— BEGIN PROVIDED TEXT —

Absence of a yogic tradition : Another point which neo-Pagans have in common with the Indian tribals as compared with the literate Hindu-Buddhist mainstream, is that they do not have an established tradition of yoga.

One of the most important fruits of civilization is a system of techniques allowing man to reach beyond the ordinary, world-absorbed (c.q. dream-absorbed) consciousness. This does create an inequality within the broad category of non-Abrahamic or "Pagan" religions. I am aware that this is bound to put some readers off as being elitist, but there is a real difference between the systematically developed techniques of consciousness as practised in Hindu and Buddhist monasteries (and by laymen every morning and evening), on the one hand, and the whole spectrum of ordinary religious experience on the other: ritual, celebration, devotional practices, even erratic mystical experiences as anyone may have in exceptional moments (from first love to near death experiences). The best way to realize this difference is to meet an accomplished yogi: the quality of profound peace he radiates is unlike anything else. This doesn't mean that other activities, religious and secular, are somehow bad and to be shunned. Not at all: whereas Western adepts of yoga often deride "organized religion" with its rituals, I have never heard of an Indian or East Asian practitioner who did not observe some calendar of rituals (e.g. Zen as a tradition of meditation is heavily ritualized). Advanced students of yogic techniques don't set themselves against the surrounding folk religion, but adapt to it and add their own insights to it as a jewel to the crown. Both in Chinese Taoism and in Hinduism, we see how folk religion gets transformed by having the spiritual tradition as a point of reference in its midst. Contrary to what early Orientalists imagined, 99% of the people in the Orient are not sages; yet, they are aware of the existence and nearness of such a class of seers, and this infuses their religion with a quality absent in the purely naturalistic Pagan religions.

— END PROVIDED TEXT —

EXERCISE REQUIREMENTS >>
1 – In the yoga passage, which meditation tradition is given as an example of one that is heavily ritualized?
2 – Condense the paragraph of the yoga passage that begins "One of the most important fruits of civilization" into a short bulleted list that keeps its main facts.
3 – Write out word for word the part of the yoga passage that opens with the words containing "Absence of a" and closes with "tradition of yoga.".

— BEGIN DATA SHOWN —

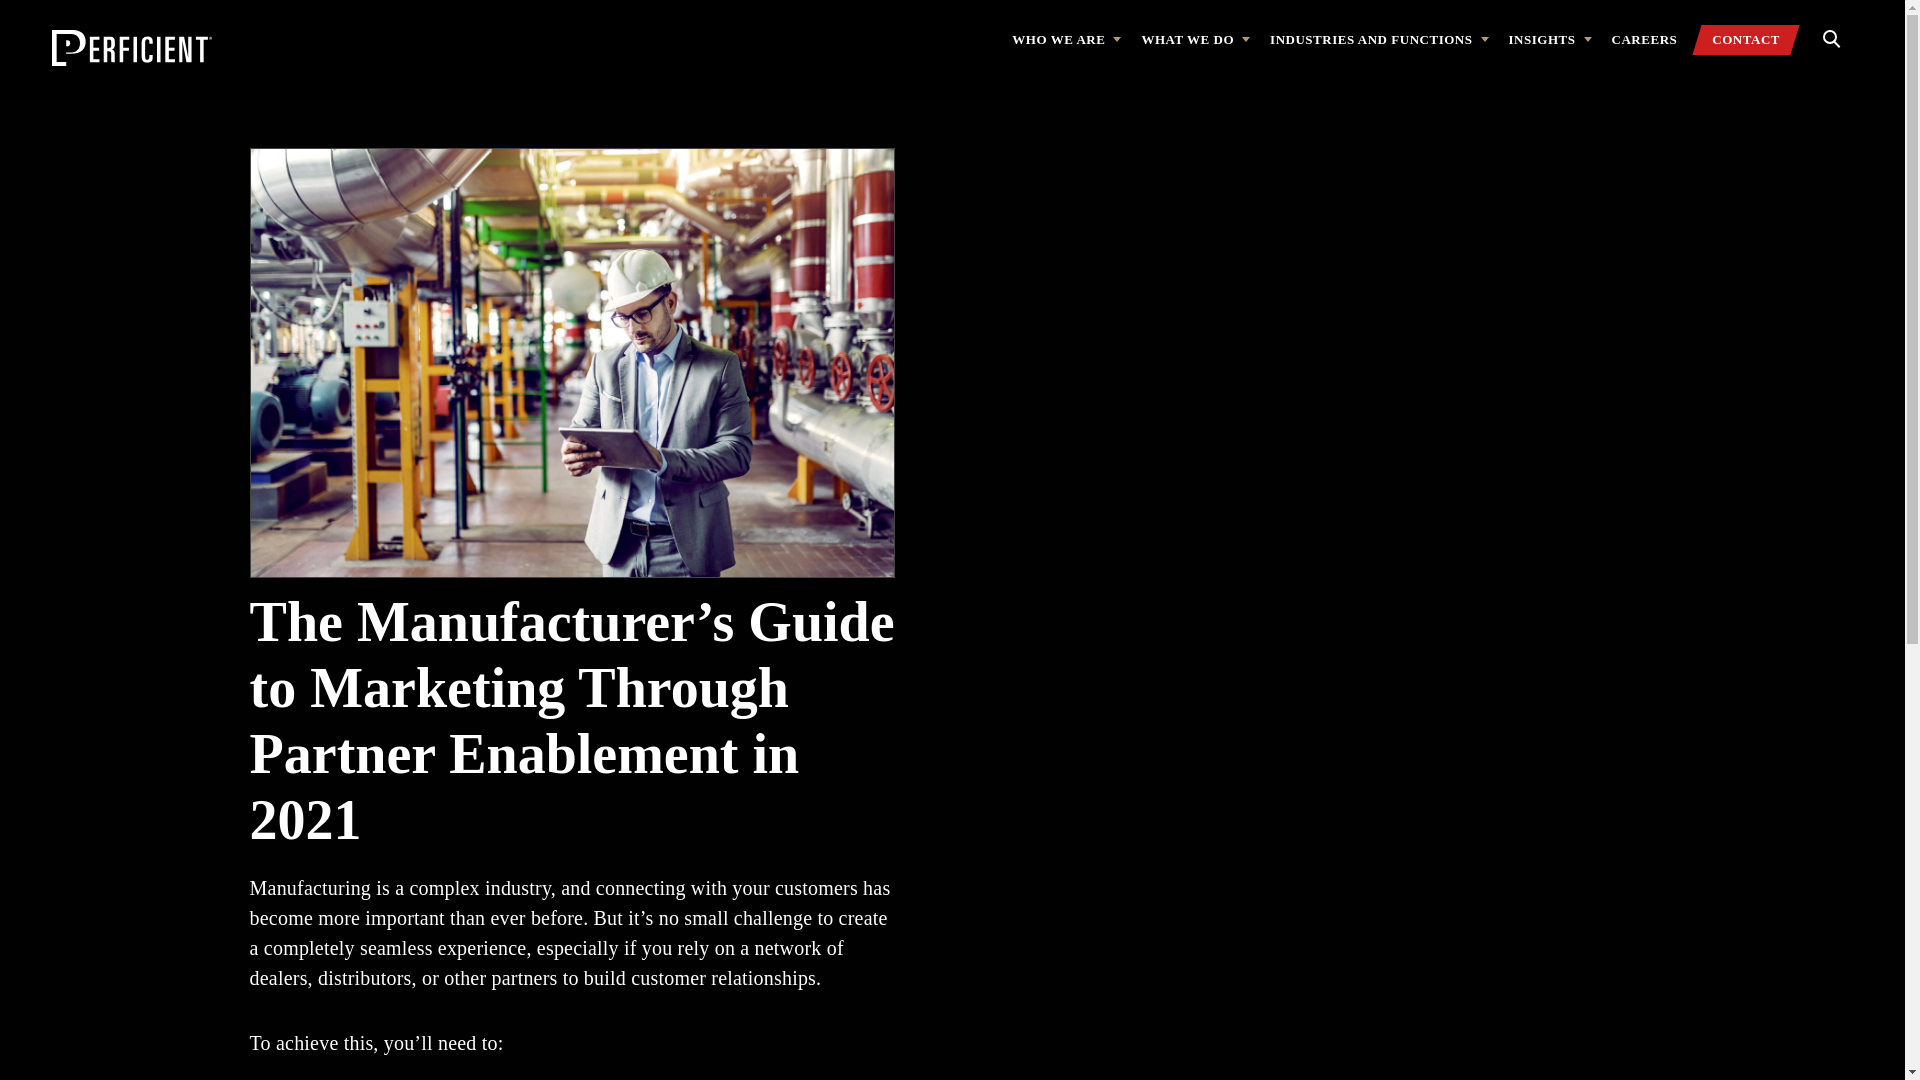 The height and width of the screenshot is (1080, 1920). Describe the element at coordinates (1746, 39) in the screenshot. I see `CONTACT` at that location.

— END DATA SHOWN —
— BEGIN DATA SHOWN —

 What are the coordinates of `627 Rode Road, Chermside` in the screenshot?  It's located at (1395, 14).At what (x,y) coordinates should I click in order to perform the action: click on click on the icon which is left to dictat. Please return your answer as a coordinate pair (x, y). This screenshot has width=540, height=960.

— END DATA SHOWN —

ANSWERS FOR THE EXERCISE >>
1 – Zen.

2 –
- A key fruit of civilization is a system of techniques for reaching beyond ordinary, world-absorbed consciousness.
- This creates an inequality within the broad category of non-Abrahamic or "Pagan" religions.
- Systematic techniques of consciousness, as practiced in Hindu and Buddhist monasteries and by laymen morning and evening, differ from ordinary religious experience such as ritual, celebration, devotion and occasional mystical moments.
- Meeting an accomplished yogi shows this difference best, through the profound peace he radiates.
- Other activities are not bad. Unlike Western adepts of yoga who deride "organized religion," Indian and East Asian practitioners observe ritual calendars. Zen, for example, is heavily ritualized.
- Advanced yogic students adapt to folk religion and add their insights to it, as a jewel to the crown.
- In Chinese Taoism and Hinduism, folk religion is transformed by having the spiritual tradition at its center.
- Most people in the Orient are not sages, but awareness of a nearby class of seers gives their religion a quality absent in purely naturalistic Pagan religions.

3 –
Absence of a yogic tradition : Another point which neo-Pagans have in common with the Indian tribals as compared with the literate Hindu-Buddhist mainstream, is that they do not have an established tradition of yoga.